(Saved data entries)
------------------------------

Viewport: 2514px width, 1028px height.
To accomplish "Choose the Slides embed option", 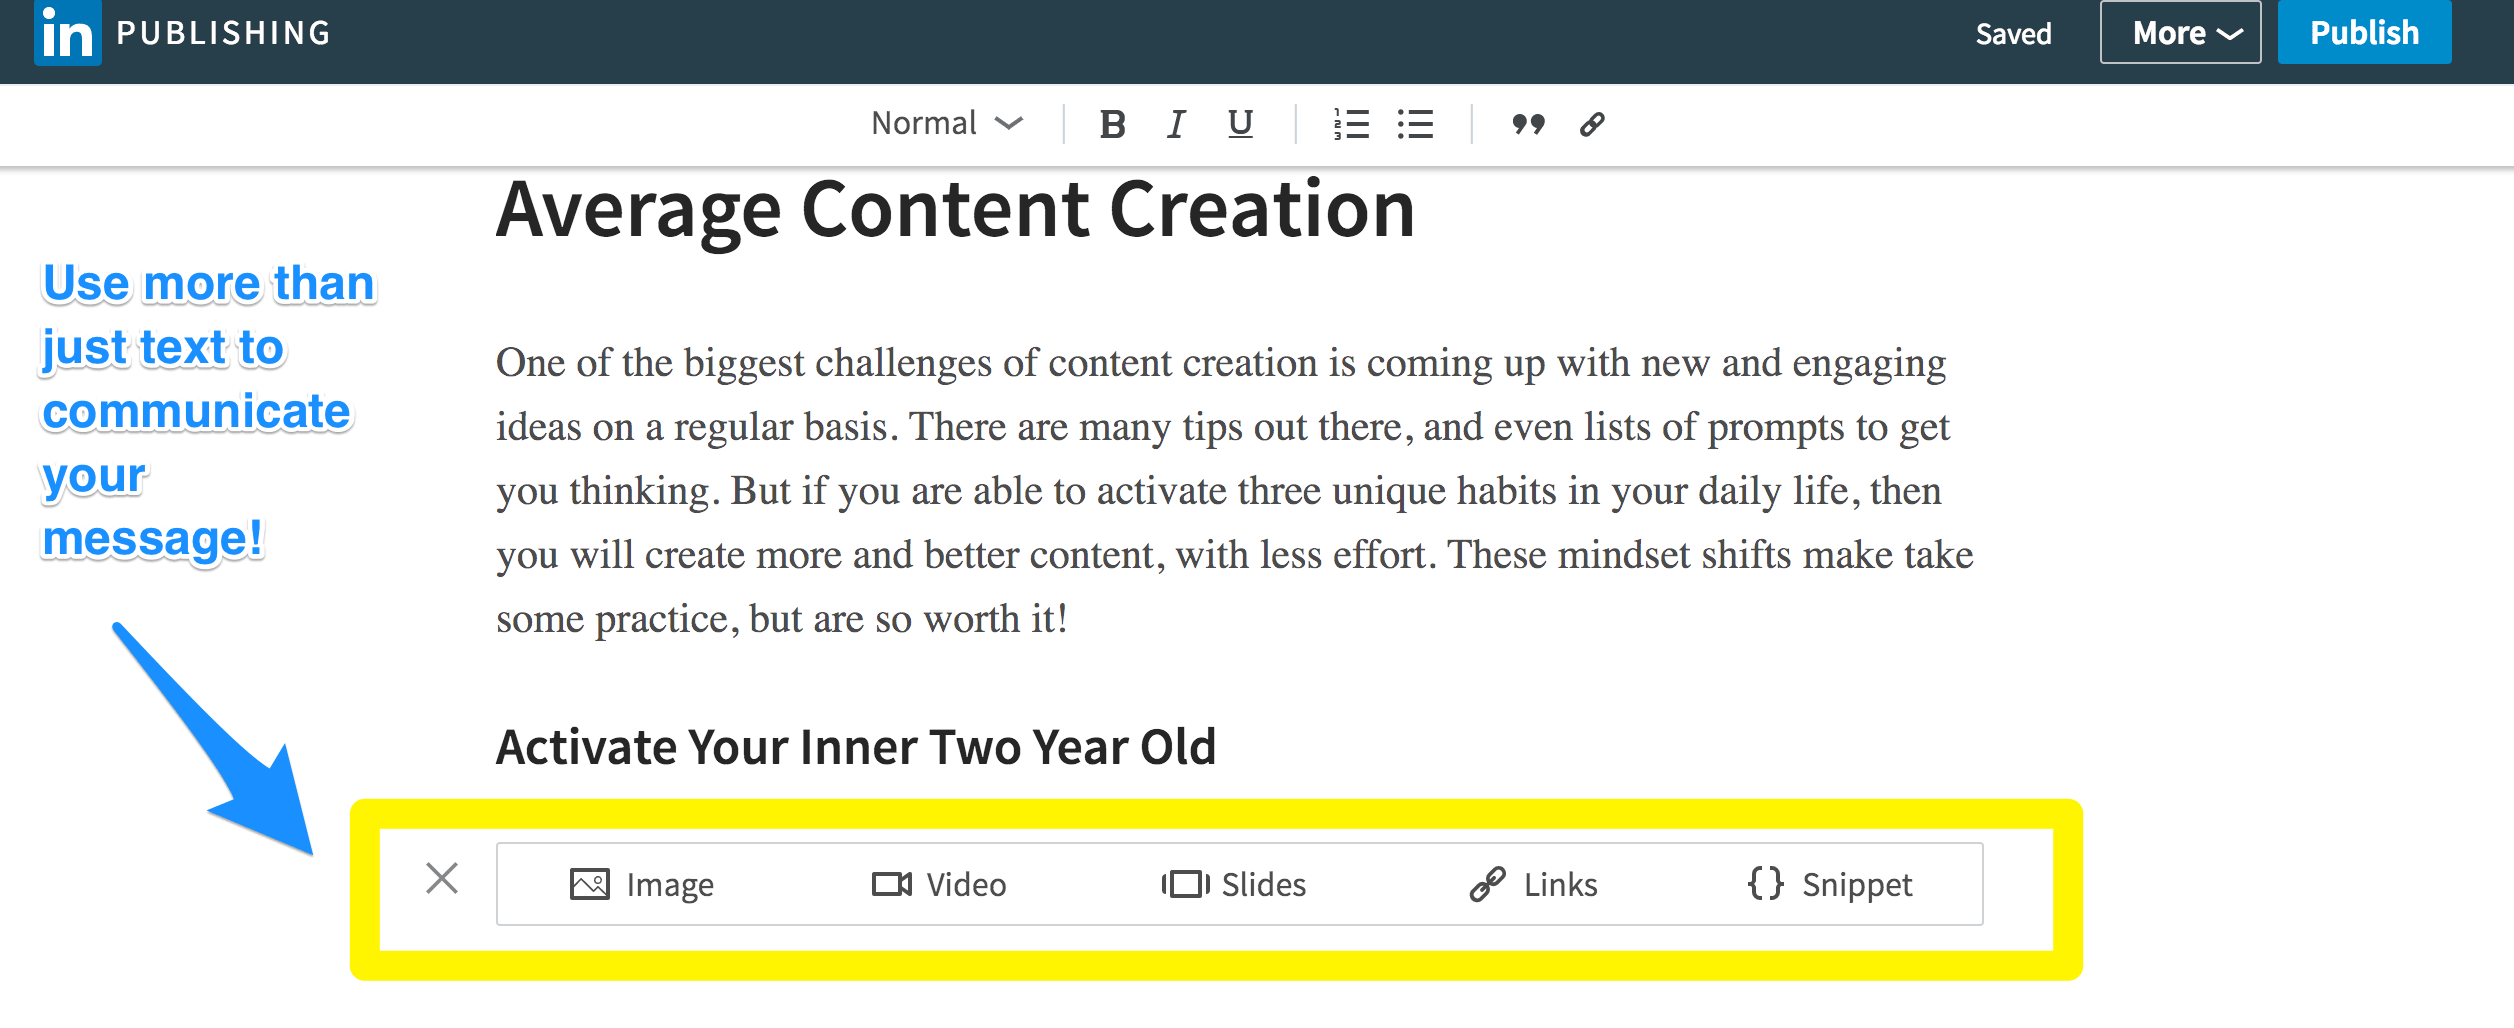I will point(1234,885).
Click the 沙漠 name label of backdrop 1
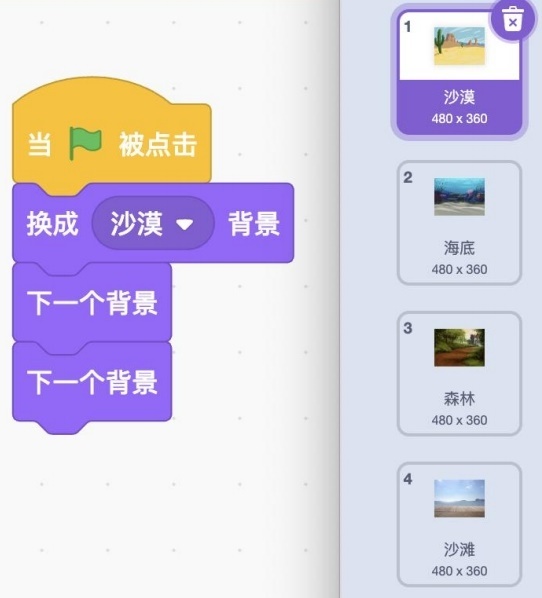Image resolution: width=542 pixels, height=598 pixels. (x=460, y=97)
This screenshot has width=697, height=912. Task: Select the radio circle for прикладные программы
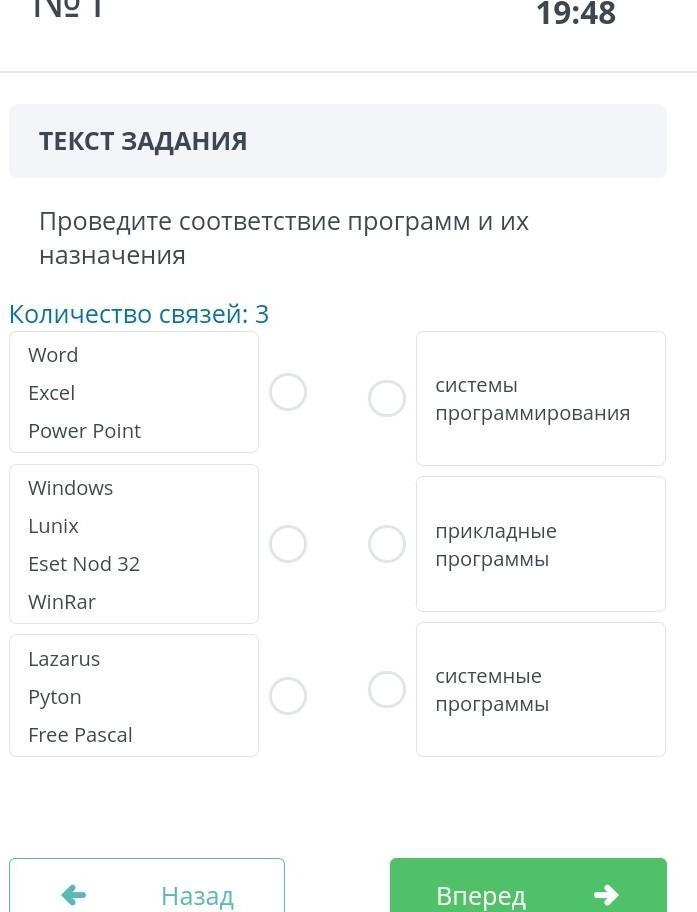(x=387, y=544)
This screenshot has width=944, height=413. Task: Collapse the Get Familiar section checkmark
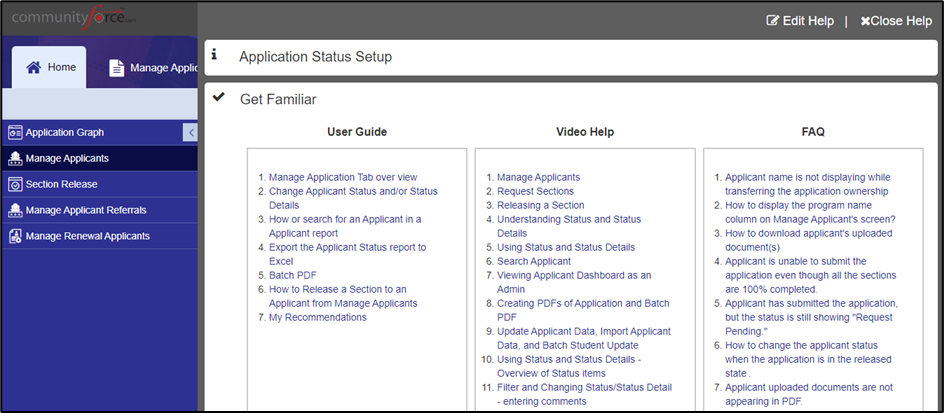pyautogui.click(x=218, y=98)
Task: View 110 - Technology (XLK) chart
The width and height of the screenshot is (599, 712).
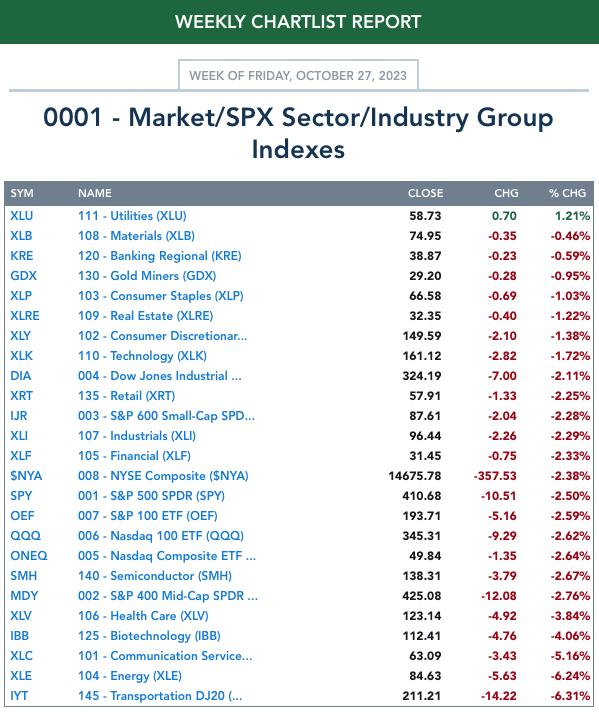Action: (x=142, y=356)
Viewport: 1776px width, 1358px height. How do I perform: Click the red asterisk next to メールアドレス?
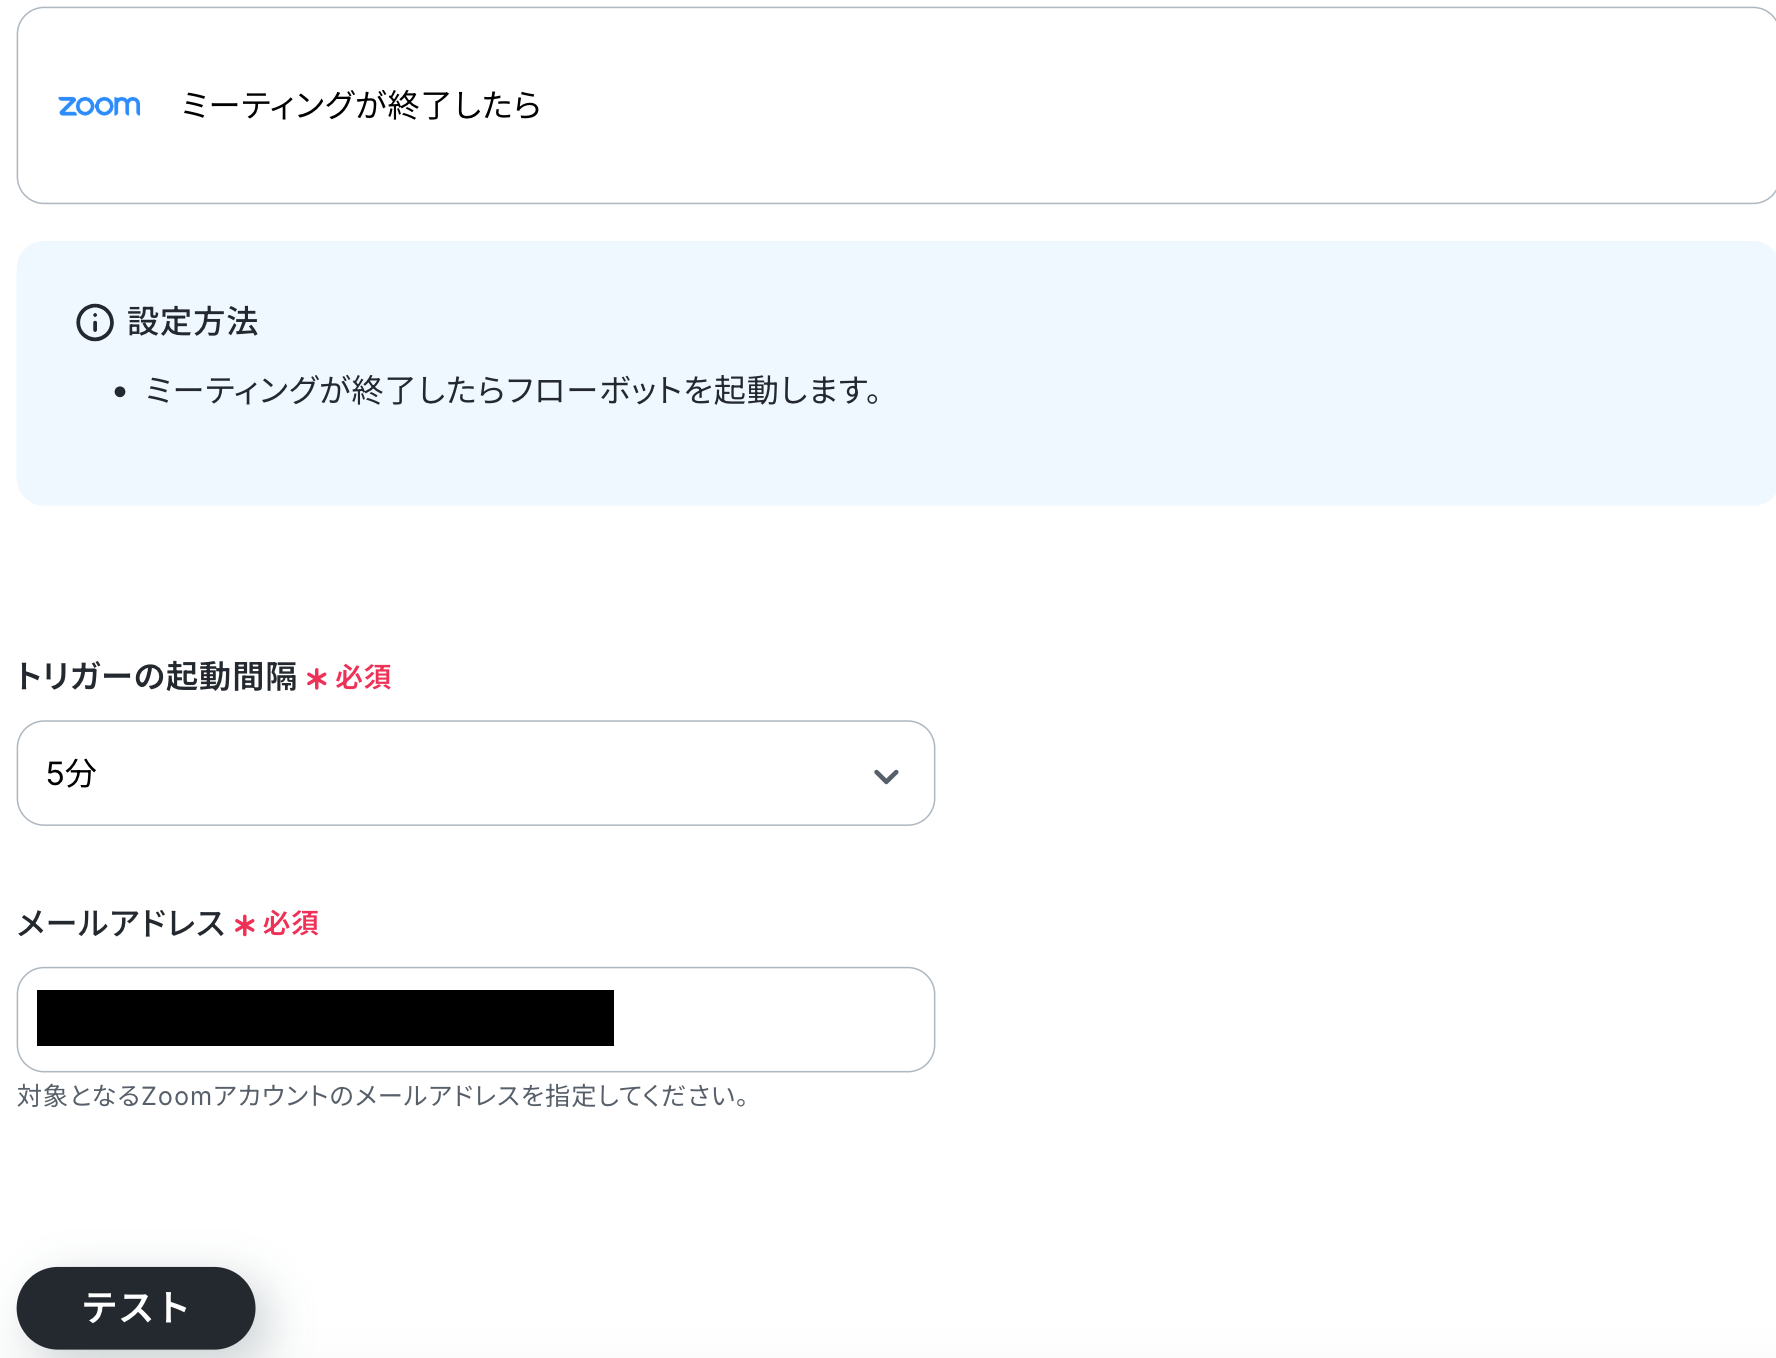tap(244, 926)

------------------------------

The task — Please copy exactly, and only, the lines from the one that contains "This screenshot has width=697, height=912." through the last line of the data above, omitting all pictures.

Task result —
This screenshot has width=697, height=912. Task: Select the radio circle for прикладные программы
(x=387, y=544)
This screenshot has width=944, height=413. Task: Collapse the Get Familiar section checkmark
pyautogui.click(x=218, y=98)
Task: View 110 - Technology (XLK) chart
The width and height of the screenshot is (599, 712).
Action: (x=142, y=356)
Viewport: 1776px width, 1358px height. How do I perform: Click the red asterisk next to メールアドレス?
tap(244, 926)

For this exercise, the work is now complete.